MATERIAL SUPPLIED:
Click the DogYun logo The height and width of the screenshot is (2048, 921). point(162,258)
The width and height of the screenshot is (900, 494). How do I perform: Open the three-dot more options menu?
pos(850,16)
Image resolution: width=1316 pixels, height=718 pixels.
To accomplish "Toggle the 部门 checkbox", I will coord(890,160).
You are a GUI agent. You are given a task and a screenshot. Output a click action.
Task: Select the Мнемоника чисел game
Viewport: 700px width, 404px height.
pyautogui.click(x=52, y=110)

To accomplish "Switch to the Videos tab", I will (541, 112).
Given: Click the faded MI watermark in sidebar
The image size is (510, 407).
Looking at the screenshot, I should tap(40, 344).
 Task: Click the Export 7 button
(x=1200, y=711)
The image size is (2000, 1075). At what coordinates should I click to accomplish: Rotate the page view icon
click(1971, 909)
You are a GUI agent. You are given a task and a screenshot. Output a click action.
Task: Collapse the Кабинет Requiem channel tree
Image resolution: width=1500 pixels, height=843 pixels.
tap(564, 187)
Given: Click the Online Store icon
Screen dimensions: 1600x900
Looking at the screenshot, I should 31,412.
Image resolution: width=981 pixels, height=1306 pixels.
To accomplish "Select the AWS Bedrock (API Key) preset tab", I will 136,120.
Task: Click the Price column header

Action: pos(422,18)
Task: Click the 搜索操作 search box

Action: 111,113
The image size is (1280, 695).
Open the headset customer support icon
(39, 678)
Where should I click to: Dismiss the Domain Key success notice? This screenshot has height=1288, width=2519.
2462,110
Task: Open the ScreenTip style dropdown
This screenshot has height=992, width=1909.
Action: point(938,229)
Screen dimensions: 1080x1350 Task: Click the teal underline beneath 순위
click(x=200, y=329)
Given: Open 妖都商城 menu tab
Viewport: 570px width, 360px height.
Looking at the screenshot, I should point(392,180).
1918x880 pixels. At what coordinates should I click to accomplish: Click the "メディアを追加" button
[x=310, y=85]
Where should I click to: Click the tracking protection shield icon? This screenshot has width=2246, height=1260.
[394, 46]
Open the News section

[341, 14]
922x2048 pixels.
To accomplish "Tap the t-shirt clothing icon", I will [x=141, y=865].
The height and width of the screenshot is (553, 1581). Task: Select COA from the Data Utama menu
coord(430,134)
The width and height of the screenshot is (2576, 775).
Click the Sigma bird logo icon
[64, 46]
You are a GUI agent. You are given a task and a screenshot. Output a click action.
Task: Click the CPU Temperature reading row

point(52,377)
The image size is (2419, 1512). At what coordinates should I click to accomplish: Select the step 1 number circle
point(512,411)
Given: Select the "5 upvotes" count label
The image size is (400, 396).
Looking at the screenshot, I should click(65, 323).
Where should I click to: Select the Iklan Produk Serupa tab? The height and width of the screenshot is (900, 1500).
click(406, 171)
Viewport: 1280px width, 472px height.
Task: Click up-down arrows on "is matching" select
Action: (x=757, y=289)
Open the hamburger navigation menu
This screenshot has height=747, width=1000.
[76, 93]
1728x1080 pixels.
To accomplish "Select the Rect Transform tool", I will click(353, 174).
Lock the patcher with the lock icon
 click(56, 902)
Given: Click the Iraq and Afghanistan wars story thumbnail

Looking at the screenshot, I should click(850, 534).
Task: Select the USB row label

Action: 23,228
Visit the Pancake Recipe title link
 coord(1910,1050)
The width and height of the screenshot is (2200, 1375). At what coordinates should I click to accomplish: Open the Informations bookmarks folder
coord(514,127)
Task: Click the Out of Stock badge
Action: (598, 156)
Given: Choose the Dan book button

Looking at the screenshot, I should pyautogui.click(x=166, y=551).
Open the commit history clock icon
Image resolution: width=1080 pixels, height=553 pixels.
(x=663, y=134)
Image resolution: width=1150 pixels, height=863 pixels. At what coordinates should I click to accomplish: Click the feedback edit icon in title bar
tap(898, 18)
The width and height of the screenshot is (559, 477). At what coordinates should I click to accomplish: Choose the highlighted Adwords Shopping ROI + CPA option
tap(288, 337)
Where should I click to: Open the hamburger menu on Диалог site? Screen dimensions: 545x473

PROBLEM TO WORK ON:
Give the lines starting with the line that contains "The width and height of the screenshot is (2576, 775)." and going on through the line that contains "point(52,377)" as a two-column CSV with the header input,output and one row for each input and its output. Enclose every field in double quotes and replace line breaks inside a field with spaces.

FINISHED ANSWER:
input,output
"The width and height of the screenshot is (2576, 775). Click the Sigma bird logo icon","[64, 46]"
"You are a GUI agent. You are given a task and a screenshot. Output a click action. Task: Click the CPU Temperature reading row","point(52,377)"